My spouse and I are now the senior residents of our block. The man who had held that honor has gone to live in a nursing home.
He and his wife had lived next door to the house we've owned for nearly 30 years. They had been there some 50 years. Yes, 50 years. I still wear a necklace he helped my once-young son make me for Mother's Day. His youngest son, who loved to work with youth, used to spend a lot of time with my son when my son was a teenager.
My neighbor used to cane furniture and make jewelry. He and his late wife (who was a librarian) raised six children. He was active in his church and cared greatly for people. His children are just as caring as he was.
He used to share some of his memories with me, back when he had memories.

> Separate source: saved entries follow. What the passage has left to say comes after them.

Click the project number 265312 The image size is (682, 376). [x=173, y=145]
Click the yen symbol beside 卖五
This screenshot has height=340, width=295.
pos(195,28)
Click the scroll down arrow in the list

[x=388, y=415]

His children kept him in the house, with caregivers, as long as they could. But his dementia had gotten to the point where he refused to eat, to bathe, to let others care for him. Now, he is adjusting to nursing home life in a dementia unit.
Perhaps it is best that we can not see our future. I remember thinking, at one time, that we were fortunate to have such caring neighbors. I remember nights when I was overcome by motherhood, and went over to their house to visit for a few minutes, just to get away. But both of them were taken by dementia. His wife first, and now him.
A couple of songs about time. (Some may take up a lot of your time - come back at your leasure, if you want.)
I'll leave you with one more thought - there is something called music therapy for people with dementia. I don't know if it was ever tried with my neighbor, but it is intriguing. Here is a playlist of 15 songs said to spark awareness in people with dementia.
One of them, ironically, is sung by a singer in the last stages of dementia himself, Glen Campbell.
I dedicate this other Glen Campbell song to my former neighbor.
I will not say goodbye, neighbor. Only Godspeed.